Très vite, il s’était révélé un excellent commerçant. Comme il était le seul à posséder une bicyclette, pour tirer profit de son bien, il avait mis sur pied une véritable école, louant sa bicyclette dix sous de l’heure aux jeunes gens qui s’initiaient au difficile art de l’équilibre sur deux roues.

Mais bientôt son ingéniosité pu donner toute sa mesure lorsqu’il créa « sa fabrique d’allumettes » dans sa propre maison.

Il faut se souvenir que vers 1910 les boites officielles de la Régie contenaient une cinquantaine d’allumettes et coûtaient deux sous. Pour le même prix Damien en offrait une centaine et de meilleure qualité.

Et c’est ainsi que vers une heure du matin il venait tabasser aux volets lançant pour rassurer l’habitant: « C’est l’marchand de fromage! Vous en faut t’i d’mes fromages ? N’en v’les vous? » Et à la lueur de la lampe à pétrole, le marché s’effectuait… En réalité ces « p’tits fromages » étaient des paquets d’allumettes de contrebande, ainsi baptisés pour leur forme en tronc de pyramide, analogue à celle des fromages de chèvre berrichons.

Damien ne manquait pas de ressources; pour le soufre il en trouvait facilement dans les bourgs voisins.
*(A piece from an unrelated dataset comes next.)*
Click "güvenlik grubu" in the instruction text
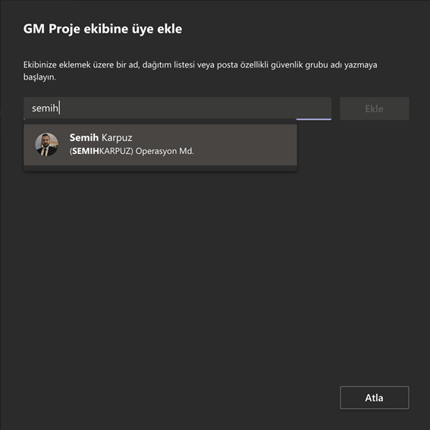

Mais pour le phosphore, élément primordial, notre homme devait prendre le train à Lothiers et se rendre à la frontière belge où le phosphore faisait l’objet d’un immense trafic. De retour avec le précieux chargement, il restait maintenant à se procurer du bois. Bien sûr, il aurait pu utiliser du tremble, répandu autour de Neuillay-les-Bois, mais comme la fabrication nécessitait du bois sans nœuds, le sapin fourni à la frontière belge s’avérait être d’une qualité inégalable. Ce sapin était donc acheminé depuis la frontière belge jusqu’à Lothiers par train sous forme de chevrons et notre « commerçant ›› venait en prendre livraison avec sa voiture tirée par un bourricot.

Notre « artisan » s’installait dans sa cuisine et débitait son bois en cube de dix centimètres et l’entaillait ensuite dix fois dans chaque sens afin d’avoir une centaine de tiges. Mais il fallait prendre soin de ne pas entailler le bois entièrement. Ainsi taillé le bois prenait l’aspect d’une pyramide à cause de l’écartement des tiges, alors que la base n’était pas coupée. ll ne restait plus qu’à tremper l’extrémité des tiges dans le soufre puis dans le phosphore et à laisser sécher. Enfin l’emballage se faisait dans un gros papier jaune.

La vente s’effectuait par colportage et Damien employait trois assistants bien connus en Brenne. Leur rayon d’action allait jusqu’à Chatillon-sur-Indre et dans le Berry les « p’tits fromages » de Neuillay étaient de loin les plus avantageux.

De nombreux anciens de notre village se souviennent de ces « p’tits fromages » qui avaient la propriété de pouvoir s’enflammer sur n’importe quel support. Pratique non ?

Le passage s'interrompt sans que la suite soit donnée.